Stating the obvious – human errors are the weak link in security
I frequently read publications like Bloomberg and Reuters and when I come across an article relating to cybersecurity, I pay attention. Those types of outlets aren’t known for their expertise in this area and so what they write is a good reflection of what the general public believes about security, and how the message is getting across to them.
This past week, Bloomberg published an article called Human Errors Fuel Hacking as Test Shows Nothing Stops Idiocy.

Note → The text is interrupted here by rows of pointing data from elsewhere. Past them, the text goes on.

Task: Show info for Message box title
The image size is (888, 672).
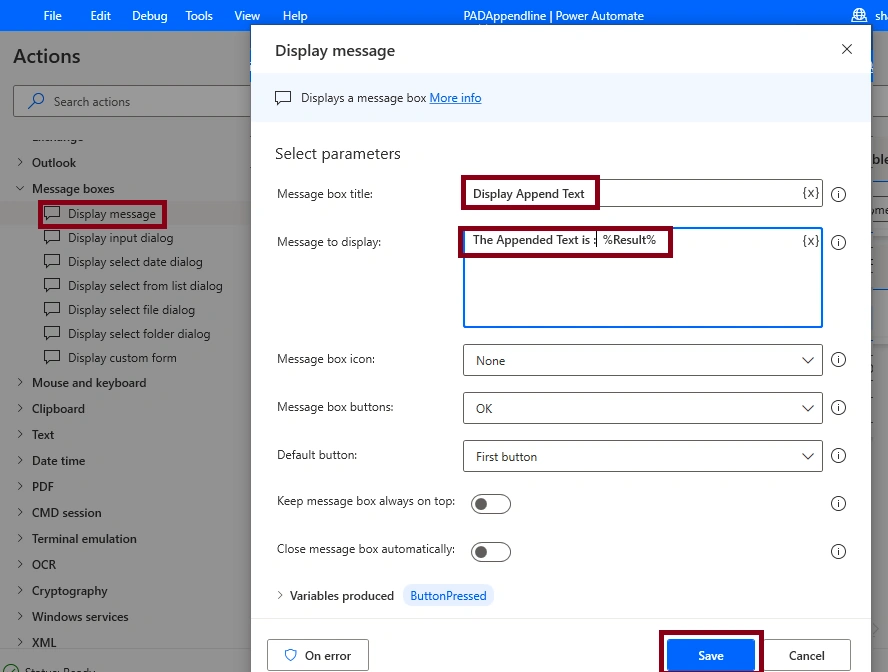Action: (838, 194)
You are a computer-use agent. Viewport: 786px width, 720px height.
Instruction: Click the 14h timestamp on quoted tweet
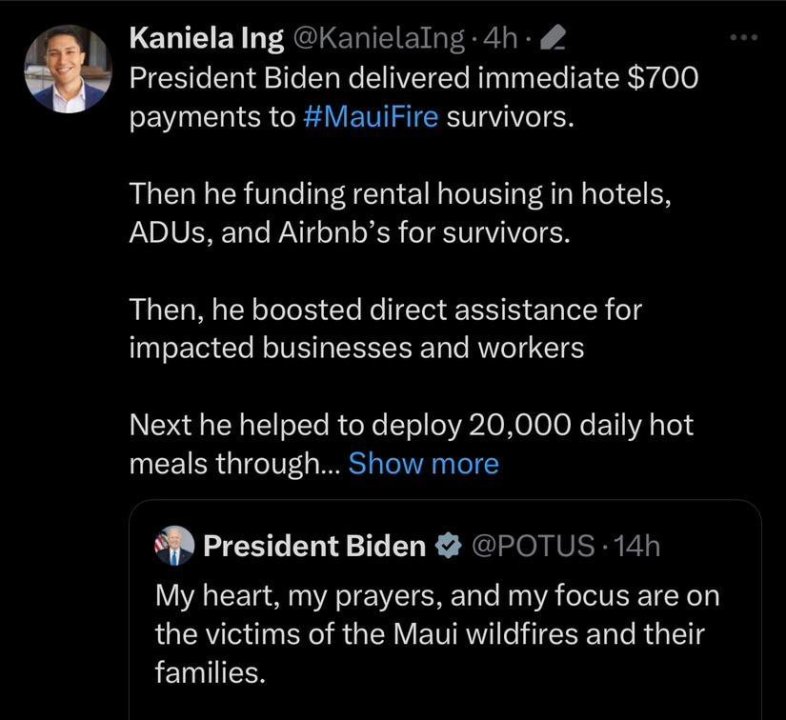[635, 546]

Here’s an excerpt:
Staff secretly dropped computer discs and USB thumb drives in the parking lots of government buildings and private contractors. Of those who picked them up, 60 percent plugged the devices into office computers, curious to see what they contained. If the drive or CD case had an official logo, 90 percent were installed.
The test showed something computer security experts have long known: Humans are the weak link in the fight to secure networks against sophisticated hackers. The intruders’ ability to exploit people’s vulnerabilities has tilted the odds in their favor and led to a spurt in cyber crimes.

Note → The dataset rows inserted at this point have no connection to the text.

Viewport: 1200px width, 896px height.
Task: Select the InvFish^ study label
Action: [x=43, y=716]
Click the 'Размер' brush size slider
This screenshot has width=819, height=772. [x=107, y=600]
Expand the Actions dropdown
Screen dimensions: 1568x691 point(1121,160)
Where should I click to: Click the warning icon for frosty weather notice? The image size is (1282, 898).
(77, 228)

“There’s no device known to mankind that will prevent people from being idiots,” said Mark Rasch, director of network security and privacy consulting for Falls Church, Virginia-based Computer Sciences Corp.

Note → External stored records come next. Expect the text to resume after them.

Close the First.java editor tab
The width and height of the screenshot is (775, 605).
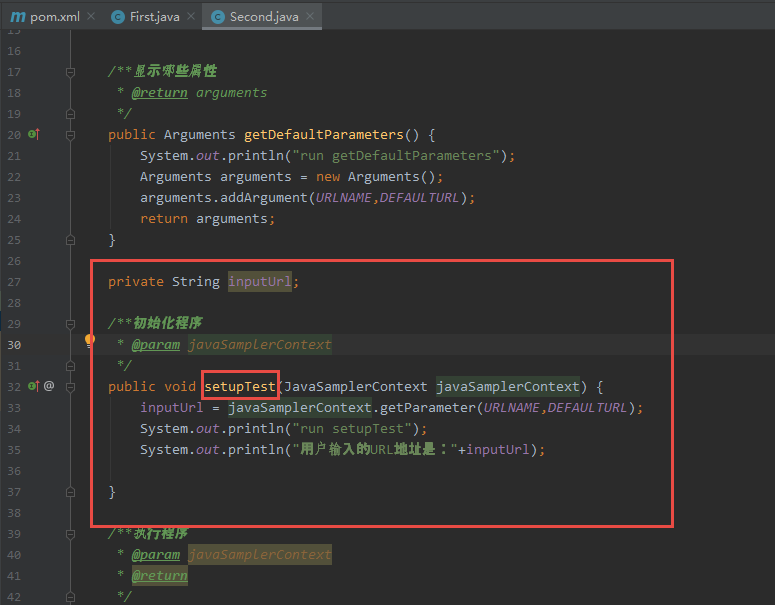click(x=189, y=17)
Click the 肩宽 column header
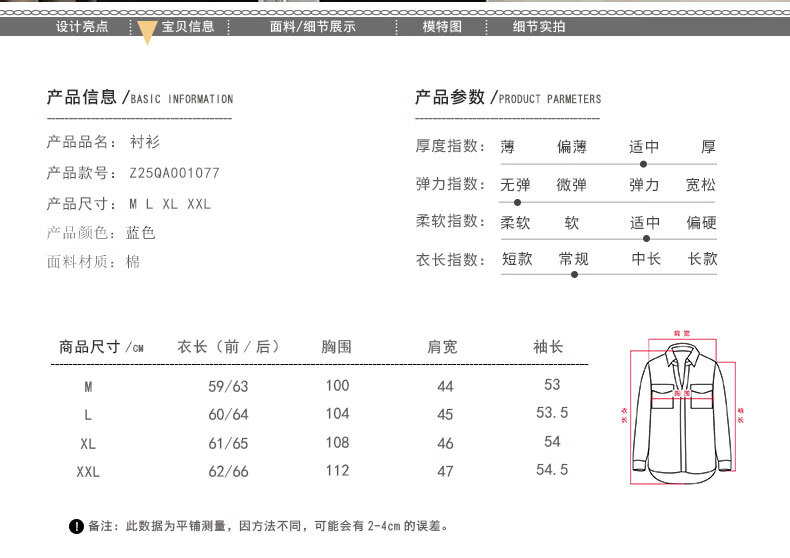Viewport: 790px width, 558px height. [442, 347]
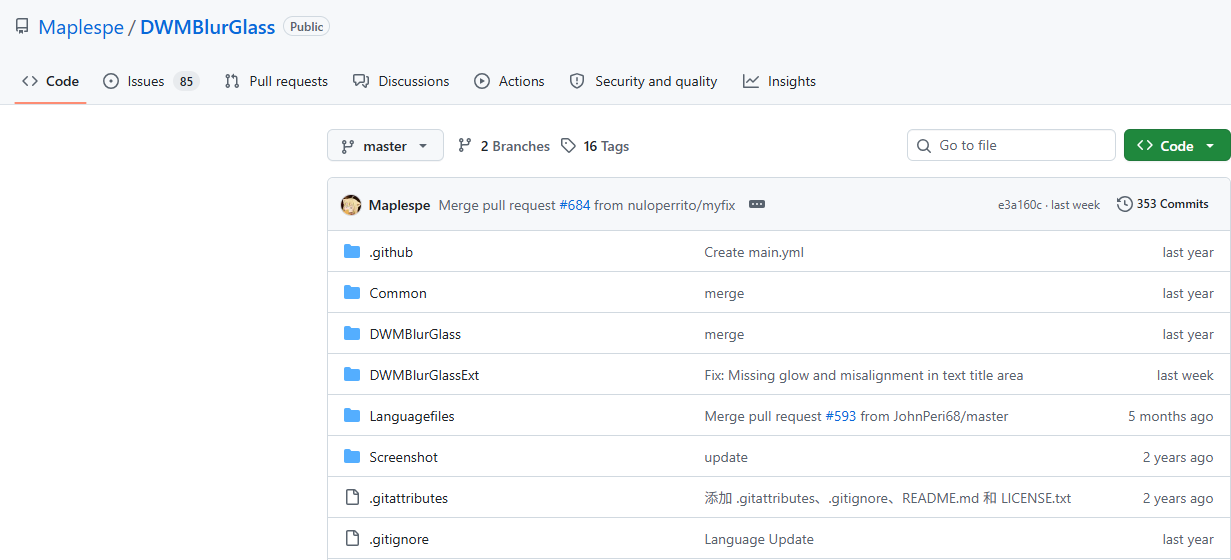Click Maplespe's avatar in the commit row
The width and height of the screenshot is (1231, 560).
351,205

This shouldn’t come as any surprise; humans have always been the weak link in any organization. That’s been true since day one.
The article goes on:
Hundreds of incidents likely go unreported, said Rasch, who previously headed the Justice Department’s computer crime unit. Corporate firewalls costing millions to erect often succeed in blocking viruses and other forms of malware that infect computers and steal data such as credit card information and passwords. Human error can quickly negate those defenses.
“Rule No. 1 is, don’t open suspicious links,” Rasch said. “Rule No. 2 is, see Rule No. 1. Rule No. 3 is, see Rules 1 and 2.”
Okay, so people open up suspicious links in email which goes to a web page with a zero-day exploit that infects the users system, and subsequently allows a hacker to gain unauthorized access using stolen credentials (or by a compromised machine). While it is true that the user clicked on the link, they also may have been running software that is not up to date. Whose fault is that?
For example, the NHS in the UK has resisted upgrading from Internet Explorer 6 despite the fact that it is a very insecure browser with tons of flaws and exploits. They have resisted this because all of their existing applications work in IE6 and they are worried that migrating to IE9 will break tons of stuff. In their case, they have institutionalized their insecurity. Aren’t IT departments responsible for ensuring that their users are running secure software (i.e., most up-to-date versions of the software)?
Rasch’s point in the article is that people shouldn’t click on malicious links. RSA was compromised when a user retrieved a spear phishing message out of their spam folder, opened it, and executed the content. But who is asking the question of why users do this? Why do users click unknown links? Why do users go into their junk folders and retrieve mails that were marked as spam and then open them up? I’ll get into that in a future post.
“The security industry is still stuck in infrastructure 1.0,” [CertiVox CEO Brian] Spector said. “As the Web 2.0 world started taking off, it wasn’t keeping up.”
Training may be the biggest key to stopping the attacks. Hudson Valley Credit Union in Poughkeepsie, New York, experienced a spear-phishing attack five years ago. Now, each of the company’s more than 800 employees takes an annual online security training course, said John Brozycki, the credit union’s information security officer.
Each year, the course expands to include new schemes and provides a refresher on long-time problems like phishing.
User education is probably the key to ensuring security problems do not affect companies. However, the cyber security industry has not done a great job at preaching its message. Children early on are taught “not to talk to strangers.” They aren’t taught early on “not to click on strange links.”
The education message needs to change to tell users what they need to know.